Se l’alunno non può andare dal maestro, allora il maestro va dall’alunno

Non è stato abbastanza sconfiggere la leucemia a soli otto anni, un bambino di Treviso si è visto costretto a rimanere anche a casa perché alcuni suoi compagni non sono stati vaccinati mentre lui, a causa della malattia è immunodepresso.

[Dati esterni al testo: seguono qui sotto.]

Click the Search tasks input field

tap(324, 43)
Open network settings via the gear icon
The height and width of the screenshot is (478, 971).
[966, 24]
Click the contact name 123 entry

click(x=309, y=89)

Questo caso è stato esposto alla pubblica opinione, tramite Facebook, da una dottoressa di Treviso che aveva seguito il caso e la famiglia fin dalla diagnosi; ancora una volta la rete ha dimostrato di essere uno strumento non solo utile, ma anche in grado di suscitare solidarietà: si è fatto avanti un maestro di Roma, con le carte più che in regola, disposto a lasciare tutto e trasferirsi a Treviso per non lasciare indietro l’educazione del bambino. Il tutto senza oneri sulla famiglia. Il nome di questo “eroe” è Leonardo Gerino che ha rilasciato la sua dichiarazione e risposto a lingue biforcute sul blog “Invece Concita”, nonostante la magnanimità del suo gesto sia evidente non soltanto perché offrirebbe tale servizio gratuitamente, ma anche perché si porta dietro un messaggio molto chiaro e prende posizione su un campo di guerra che non dovrebbe più essere attivo.